The government attorney who applied for the order has acknowledged, in response to my inquiry, that no published decision directly addresses whether a court may authorize the requested monitoring under the circumstances presented here. However, the applicant cites to the following decisions as providing useful guidance: United States v. Rodriguez, 968 F.2d 130, 135 (2d Cir. 1992) (interpreting a previous version of the same statute, which permitted a court to authorize "the installation and use of a pen register ... within the jurisdiction of the Court," to empower a judge in the Southern District of New York to authorize the installation and use of a pen register in Manhattan to monitor a telephone located in New Jersey); United States v.

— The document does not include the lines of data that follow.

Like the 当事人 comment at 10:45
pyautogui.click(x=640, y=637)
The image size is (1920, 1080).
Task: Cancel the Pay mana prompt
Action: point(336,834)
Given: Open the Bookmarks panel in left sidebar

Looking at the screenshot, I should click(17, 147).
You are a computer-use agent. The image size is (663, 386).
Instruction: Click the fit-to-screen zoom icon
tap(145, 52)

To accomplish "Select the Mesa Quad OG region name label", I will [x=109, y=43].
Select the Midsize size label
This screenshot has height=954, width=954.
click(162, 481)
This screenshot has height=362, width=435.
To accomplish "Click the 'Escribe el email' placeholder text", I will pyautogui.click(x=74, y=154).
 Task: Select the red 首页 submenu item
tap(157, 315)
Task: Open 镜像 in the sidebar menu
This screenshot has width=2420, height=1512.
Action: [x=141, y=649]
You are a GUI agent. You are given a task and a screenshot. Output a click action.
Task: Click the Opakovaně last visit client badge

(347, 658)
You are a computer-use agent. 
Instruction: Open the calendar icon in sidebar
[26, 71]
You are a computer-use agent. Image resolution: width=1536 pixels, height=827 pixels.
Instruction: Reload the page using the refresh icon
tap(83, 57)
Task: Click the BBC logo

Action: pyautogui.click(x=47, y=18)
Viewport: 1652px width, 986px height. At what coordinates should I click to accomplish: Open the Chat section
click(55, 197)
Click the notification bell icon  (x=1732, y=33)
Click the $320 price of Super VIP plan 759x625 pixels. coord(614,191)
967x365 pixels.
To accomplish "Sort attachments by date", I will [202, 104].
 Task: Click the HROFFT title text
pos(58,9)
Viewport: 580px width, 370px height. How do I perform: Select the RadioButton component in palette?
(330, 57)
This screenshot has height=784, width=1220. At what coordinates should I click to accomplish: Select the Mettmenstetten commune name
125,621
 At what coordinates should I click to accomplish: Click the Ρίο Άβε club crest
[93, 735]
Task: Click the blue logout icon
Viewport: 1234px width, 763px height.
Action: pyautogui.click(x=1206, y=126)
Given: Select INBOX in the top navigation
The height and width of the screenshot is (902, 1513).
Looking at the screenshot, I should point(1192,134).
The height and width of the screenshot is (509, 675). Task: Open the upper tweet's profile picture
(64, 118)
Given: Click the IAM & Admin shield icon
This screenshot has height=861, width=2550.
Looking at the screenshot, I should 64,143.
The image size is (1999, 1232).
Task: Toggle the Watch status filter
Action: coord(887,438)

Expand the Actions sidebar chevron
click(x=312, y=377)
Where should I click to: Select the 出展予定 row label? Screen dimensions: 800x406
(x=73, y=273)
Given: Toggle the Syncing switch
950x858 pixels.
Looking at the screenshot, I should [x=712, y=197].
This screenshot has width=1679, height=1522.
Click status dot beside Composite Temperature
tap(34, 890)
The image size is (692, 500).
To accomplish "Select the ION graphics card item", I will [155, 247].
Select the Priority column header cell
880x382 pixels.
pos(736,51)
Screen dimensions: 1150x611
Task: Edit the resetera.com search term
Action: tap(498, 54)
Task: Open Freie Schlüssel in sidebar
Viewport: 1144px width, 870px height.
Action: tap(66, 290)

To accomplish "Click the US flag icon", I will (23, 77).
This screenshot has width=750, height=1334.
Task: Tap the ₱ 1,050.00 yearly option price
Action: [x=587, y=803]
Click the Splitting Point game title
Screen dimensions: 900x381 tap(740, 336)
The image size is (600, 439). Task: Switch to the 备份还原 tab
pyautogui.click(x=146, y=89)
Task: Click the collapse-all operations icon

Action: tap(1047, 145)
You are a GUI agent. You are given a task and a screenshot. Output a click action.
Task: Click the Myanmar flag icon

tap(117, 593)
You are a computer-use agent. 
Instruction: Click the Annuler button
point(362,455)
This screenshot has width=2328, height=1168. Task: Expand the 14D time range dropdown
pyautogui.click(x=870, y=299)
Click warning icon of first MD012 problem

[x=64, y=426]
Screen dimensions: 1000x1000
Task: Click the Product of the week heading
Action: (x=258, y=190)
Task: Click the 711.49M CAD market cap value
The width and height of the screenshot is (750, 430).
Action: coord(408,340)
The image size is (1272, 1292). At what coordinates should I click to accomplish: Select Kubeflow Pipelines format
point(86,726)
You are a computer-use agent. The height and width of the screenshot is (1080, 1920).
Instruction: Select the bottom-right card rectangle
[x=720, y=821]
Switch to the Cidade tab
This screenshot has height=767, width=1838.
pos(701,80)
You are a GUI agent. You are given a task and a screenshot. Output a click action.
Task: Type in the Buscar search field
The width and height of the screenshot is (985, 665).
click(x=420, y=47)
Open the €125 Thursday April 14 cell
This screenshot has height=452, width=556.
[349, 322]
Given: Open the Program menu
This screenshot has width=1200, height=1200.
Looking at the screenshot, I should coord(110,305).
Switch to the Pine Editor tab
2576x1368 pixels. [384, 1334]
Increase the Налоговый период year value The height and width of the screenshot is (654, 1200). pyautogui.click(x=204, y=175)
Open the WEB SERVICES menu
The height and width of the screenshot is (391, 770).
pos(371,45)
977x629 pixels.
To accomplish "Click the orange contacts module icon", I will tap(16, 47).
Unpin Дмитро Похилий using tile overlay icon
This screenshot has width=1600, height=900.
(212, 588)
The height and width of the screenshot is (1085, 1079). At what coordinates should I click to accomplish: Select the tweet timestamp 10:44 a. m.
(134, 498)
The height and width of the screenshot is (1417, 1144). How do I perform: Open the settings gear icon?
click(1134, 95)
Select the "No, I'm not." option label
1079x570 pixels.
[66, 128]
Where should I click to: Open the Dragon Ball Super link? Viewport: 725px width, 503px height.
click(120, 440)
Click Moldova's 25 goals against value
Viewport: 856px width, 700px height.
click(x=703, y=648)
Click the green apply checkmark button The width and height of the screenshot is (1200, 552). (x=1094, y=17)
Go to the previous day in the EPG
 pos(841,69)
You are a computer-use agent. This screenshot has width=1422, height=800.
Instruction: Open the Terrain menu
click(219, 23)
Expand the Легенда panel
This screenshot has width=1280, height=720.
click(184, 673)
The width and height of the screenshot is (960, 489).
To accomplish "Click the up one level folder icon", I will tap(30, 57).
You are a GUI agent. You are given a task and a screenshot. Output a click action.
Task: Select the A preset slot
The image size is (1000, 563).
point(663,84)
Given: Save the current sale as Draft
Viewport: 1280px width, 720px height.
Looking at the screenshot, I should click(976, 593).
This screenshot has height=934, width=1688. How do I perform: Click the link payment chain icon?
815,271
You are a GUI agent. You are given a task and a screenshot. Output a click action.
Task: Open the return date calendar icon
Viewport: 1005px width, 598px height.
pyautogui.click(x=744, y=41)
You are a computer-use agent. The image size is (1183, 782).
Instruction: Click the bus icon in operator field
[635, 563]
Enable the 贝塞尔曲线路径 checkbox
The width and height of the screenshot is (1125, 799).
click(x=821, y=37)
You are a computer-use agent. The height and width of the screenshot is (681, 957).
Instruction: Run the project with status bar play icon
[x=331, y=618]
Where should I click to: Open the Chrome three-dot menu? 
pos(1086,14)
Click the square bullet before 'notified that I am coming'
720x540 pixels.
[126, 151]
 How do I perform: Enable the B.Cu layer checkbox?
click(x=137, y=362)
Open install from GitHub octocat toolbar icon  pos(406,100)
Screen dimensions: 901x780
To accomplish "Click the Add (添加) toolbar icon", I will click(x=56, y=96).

Buford, 755 F. Supp. 607, 611 (S.D.N.Y. 1991) (holding that a magistrate judge properly ordered the installation and use of a pen register in Manhattan to monitor telephones located in other districts); United States v. Cano-Flores, 796 F.3d 83, 86 (D.C. Cir. 2015) (holding that a district court in Texas, acting under a statutory provision authorizing the "interception of ... communications within the territorial jurisdiction of the court in which the judge is sitting," 18 U.S.C. § 2518(3), had jurisdiction to authorize interceptions from a listening post in Texas communications over targeted devices located in Mexico).
I agree that the reasoning of those cases applies with equal force here, and that the pertinent statue is properly read to allow the installation and use of a pen-trap device in the United States to monitor the communications of a device in a foreign country. I also agree with a tacit but necessary premise of the government's motion: namely, that even though there is no actual instrument that will be physically attached to the targeted communication device to accomplish the monitoring at issue, the commencement of a process at the domestic facility that will accomplish the requested monitoring remotely constitutes the "installation and use of a pen register or trap and trace device" for purposes of the statute regulating the use of pen-trap devices. Accordingly, because the government's application does not seek the impermissible extraterritorial installation of use of a pen-trap device, and because the application satisfies all of the pertinent statutory requirements, I grant the application.
SO ORDERED. Dated: Brooklyn, New York
October 5, 2015
/s/_________
JAMES ORENSTEIN
U.S. Magistrate Judge
Cf. In re Application of U.S. for an Order for Disclosure of Telecommunications Records & Autborizing the Use of a Pen Registered Trap & Trace, 405 F. Supp. 2d 435, 446 n.6 (S.D.N.Y. 2005) (raising the possibility that using a combination of the pen-trap statute and the Stored Communications Act, 18 U.S.C. § 2703(d), to obtain location information for a targeted telephone would not constitute the "installation" of a tracking device because no such instrument would be physically "installed").